• EXERCISE
Under this line is some data; print exactly the lines from the one containing "Shipping (41, 1207)" through its last line, without pictures.

......

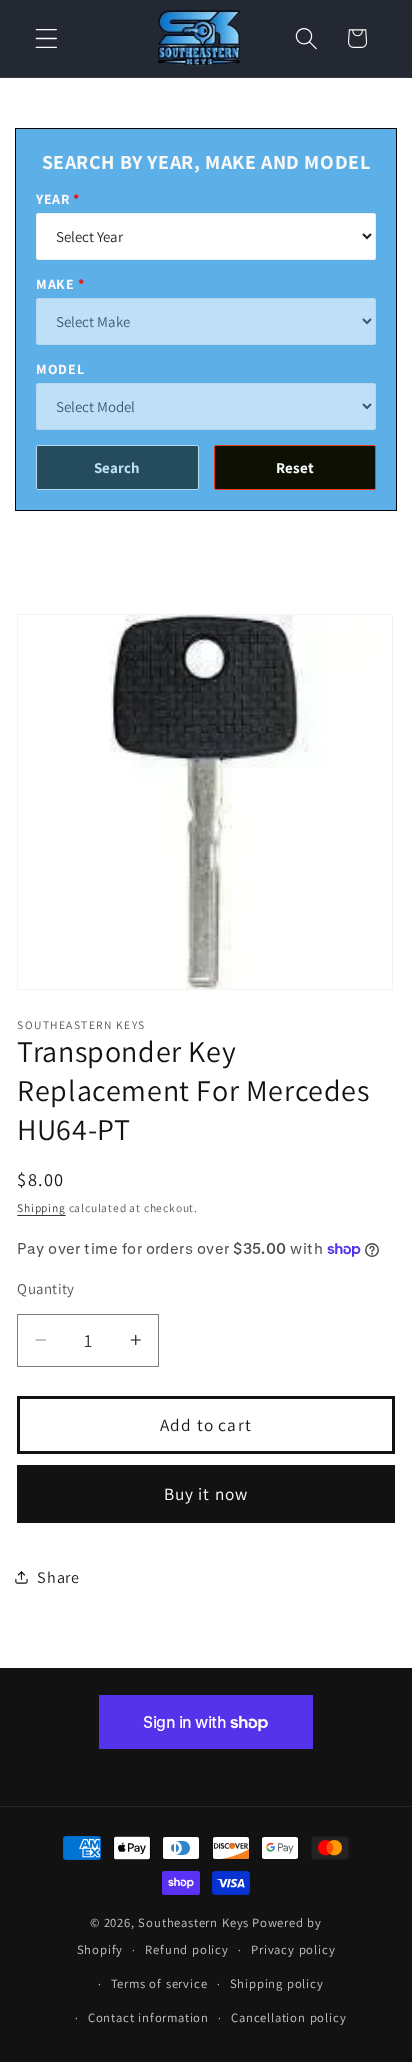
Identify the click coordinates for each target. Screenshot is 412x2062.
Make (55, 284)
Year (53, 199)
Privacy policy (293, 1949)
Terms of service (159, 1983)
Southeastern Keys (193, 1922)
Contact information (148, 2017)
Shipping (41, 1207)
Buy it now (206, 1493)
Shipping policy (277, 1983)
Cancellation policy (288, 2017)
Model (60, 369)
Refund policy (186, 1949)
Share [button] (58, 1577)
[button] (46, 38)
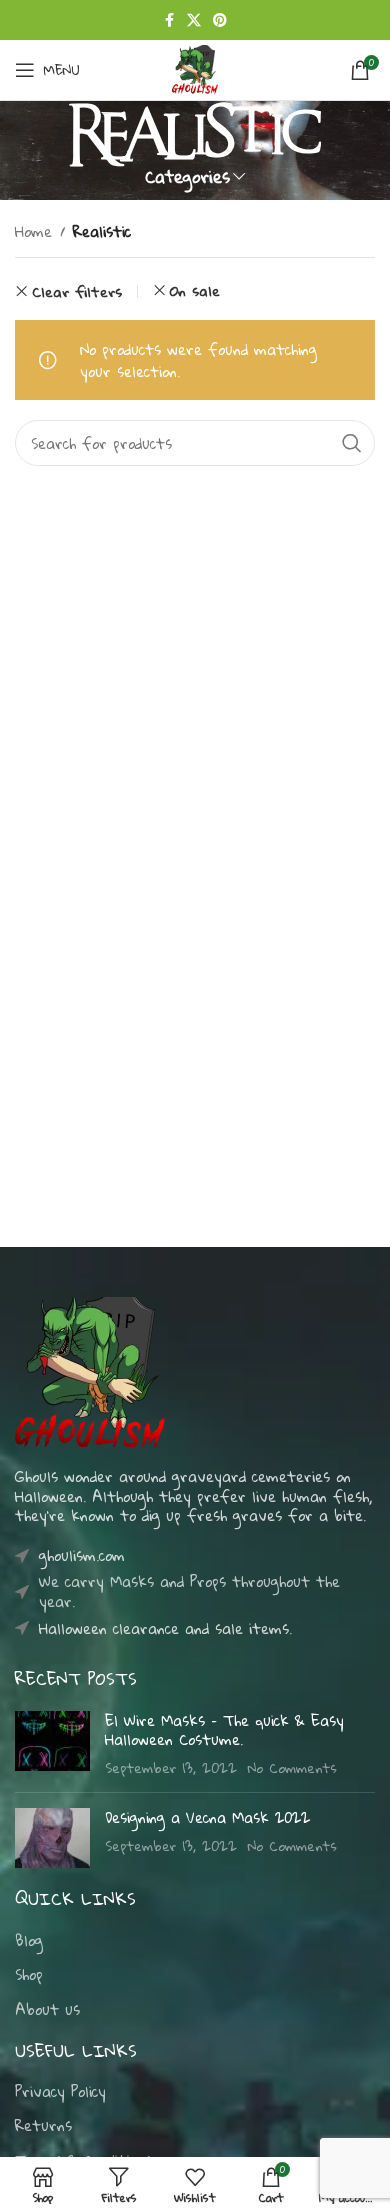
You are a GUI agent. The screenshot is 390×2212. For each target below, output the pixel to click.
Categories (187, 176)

......

• ANSWER TO THE EXERCISE
Shipping (41, 1207)
Buy it now (206, 1493)
Shipping policy (277, 1983)
Cancellation policy (288, 2017)
Model (60, 369)
Refund policy (186, 1949)
Share [button] (58, 1577)
[button] (46, 38)
You are a GUI agent. The screenshot is 390×2212. For each target below, output the pixel to click.
Categories (187, 176)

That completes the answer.